Fast Food isn’t going away anytime soon. Nor should it. Sit-down meals are a great and necessary part of life, but so is a quick meal when you’re short on time and money.
These days, we seem to have more time for the latter than the former. Such is life in Silicon Valley. The trouble is that greasy, unhealthy, industrial fast food dominates the quick-meal landscape. But Palo Alto’s new Asian Box offers something different.
Asian Box’s executive chef is Grace Nguyen, a former chef at San Francisco’s Slanted Door and Out the Door. Based on flavors from Vietnamese and street-food traditions, Asian Box offers quick, fresh and flavorful boxes of food.
Yes, boxes. Whether you eat inside the Spartan dining room at the central communal table, outside on a metal table or in your car, all the food comes in a brown, compostable paper box. It’s basically the rice or noodle bowl concept served in a box. It’s easy to see more locations popping up and indeed two more Bay Area restaurants are in the works.

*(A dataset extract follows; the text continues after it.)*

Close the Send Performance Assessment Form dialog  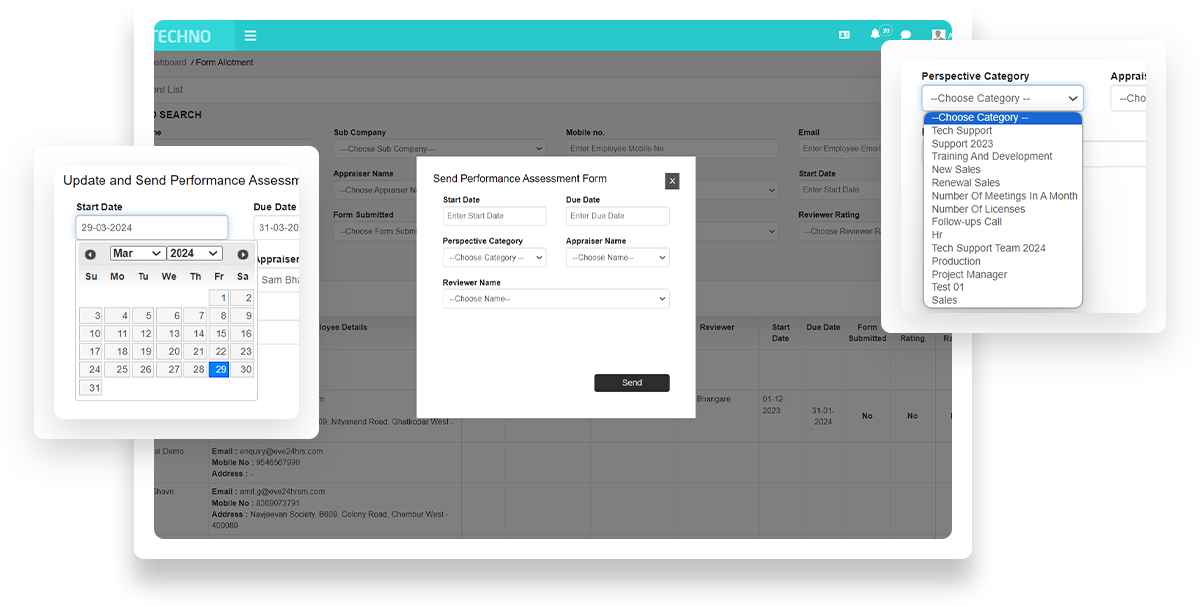tap(672, 181)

The ingredients Asian Box uses are several steps above what you find at the vast majority of fast-food restaurants. The produce is locally sourced, much of it organic or sustainably produced. The meats come from sustainably minded purveyors like Niman Ranch. The shrimp comes from the Philippines, but is farmed with ecologically sound methods, the restaurant says.
On weekdays at noon, the place is mobbed by Palo Alto High School students who cross the street from their campus to the Town and Country Village mall to grab a fast lunch, testament to the Asian Box’s fast-food concept. But the crowds move in and out rather quickly. People eat and go.
To order you get a few choices: rice (brown or white), noodles or vegetables; beef ($8.25), pork ($7.75), chicken ($7.25), shrimp ($8.25) or tofu ($6.95); and vegetables (steamed or stir-fried) and sauces. The choices are limited, but mixing and matching gives you a number of options.
I liked the coconut curry tofu with vegetables and the lime-basil shrimp with the rice noodles best. The curry is mildly sweet and rich without being too gooey or cloying. While a serving of three shrimps seems a bit stingy, they are plump and well suited to the caramelized, tangy citrus seasoning. The noodles are made with a light mushroom broth, which adds another layer of flavor.
If you need something more than a box of food, Asian Box makes decent spring rolls ($3.25) with shrimp or tofu and “jungle jerky” ($2.75), beef jerky with Southeast Asian spices.
Drinks ($2.95) include Vietnamese iced coffee, a rather watery mint/green tea and lemon-lime marmalade.
It would be great if we lived in a world where we could all enjoy leisurely meals at home or in restaurants all the time, but we don’t. Asian Box fills the need for high quality, fresh food served in a hurry quite well.